Plusieurs opérations visant à les expulser s’étaient d’ailleurs déjà produites au cours des dernières années, mais moins violentes que celle du 24 juin.
Une décision du Conseil d’État donne raison aux mineurs artisanaux
Théoriquement, les mineurs artisanaux n’auraient pas dû continuer à exploiter le sous-sol après 2008 - bien qu'ils aient tenté de faire reconnaître leurs activités à plusieurs reprises - puisque CoopCaribona était la seule à y être autorisée formellement.
Cependant, le 8 août 2019, le Conseil d’État - qui fait office de tribunal suprême concernant les contentieux administratifs - a rendu une décision donnant raison aux mineurs artisanaux, à la suite de plusieurs années de bataille juridique entre ces derniers et l’entreprise.
Le Conseil d’État a ainsi déclaré que la population locale aurait dû être consultée avant que le "contrat de concession minière" ne soit accordé à CoopCaribona en 2008, afin que ses droits soient respectés (droit au travail, etc.).
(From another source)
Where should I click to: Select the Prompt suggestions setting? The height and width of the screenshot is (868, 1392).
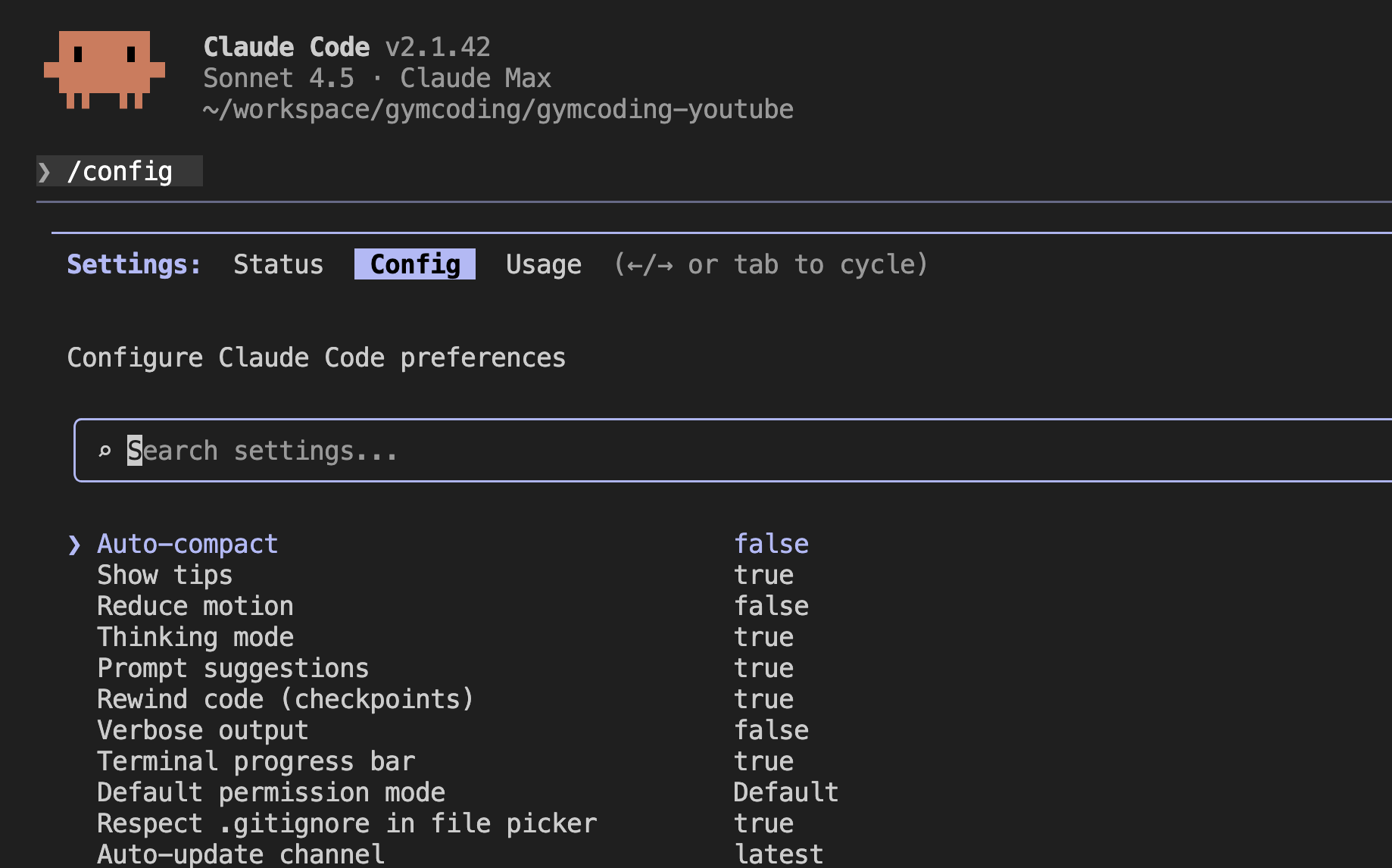pyautogui.click(x=233, y=669)
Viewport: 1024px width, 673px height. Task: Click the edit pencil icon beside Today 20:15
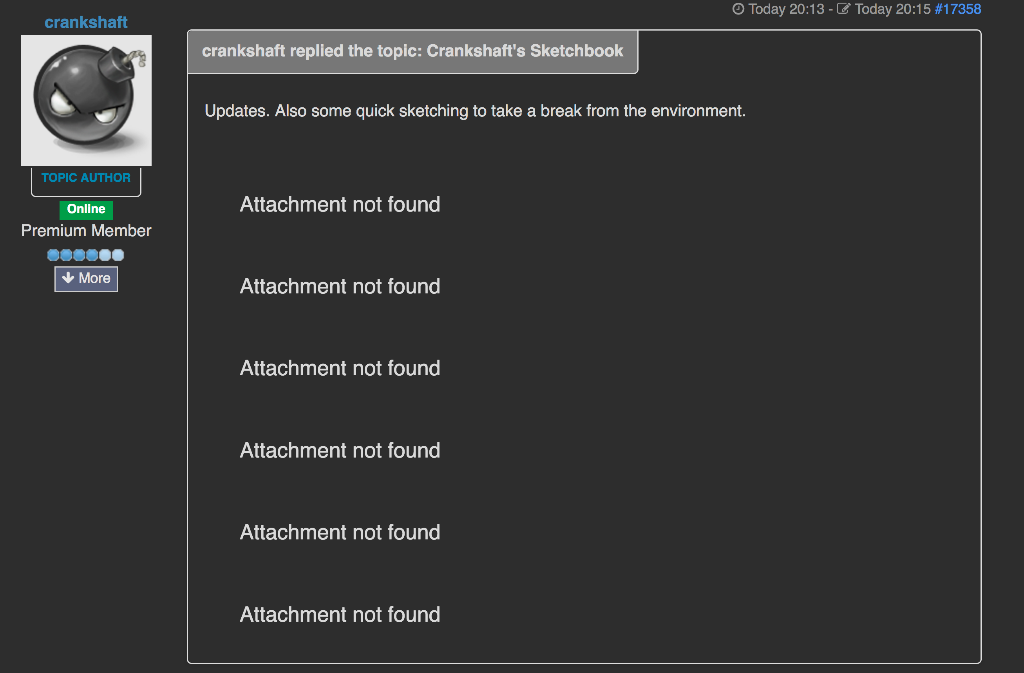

Il a indiqué qu’elle devait donc être consultée concernant l'attribution du "contrat de concession minière" dans cette zone, et que le contrat de CoopCaribona devait être annulé. Enfin, il a indiqué qu’il fallait suspendre toute opération d’expulsion des habitants et laisser travailler ces derniers, tant que la consultation n’avait pas été organisée. Problème : l’État n’a jamais organisé de consultation depuis cette date.
Contacté par la rédaction des Observateurs de France 24, William Castaño Ramos, commandant de l’Unité nationale contre l’exploitation minière illégale et de l’anti-terrorisme, a indiqué que la police devait agir pour lutter "contre les activités minières illégales", et qu'elle avait utilisé du gaz lacrymogène à Mina Walter afin de "débloquer les voies publiques", pour pouvoir passer. Il n’a pas confirmé que c’était l’entreprise CoopCaribona qui avait sollicité leur intervention, mais il a indiqué : "Les entreprises minières demandent souvent à la police d’intervenir pour contrôler les activités des éléments perturbateurs dans les zones qu’elles exploitent."
Nous avons également contacté CoopCaribona, mais nous n’avons pas obtenu de réponse à nos questions. Nous la publierons si elle nous parvient.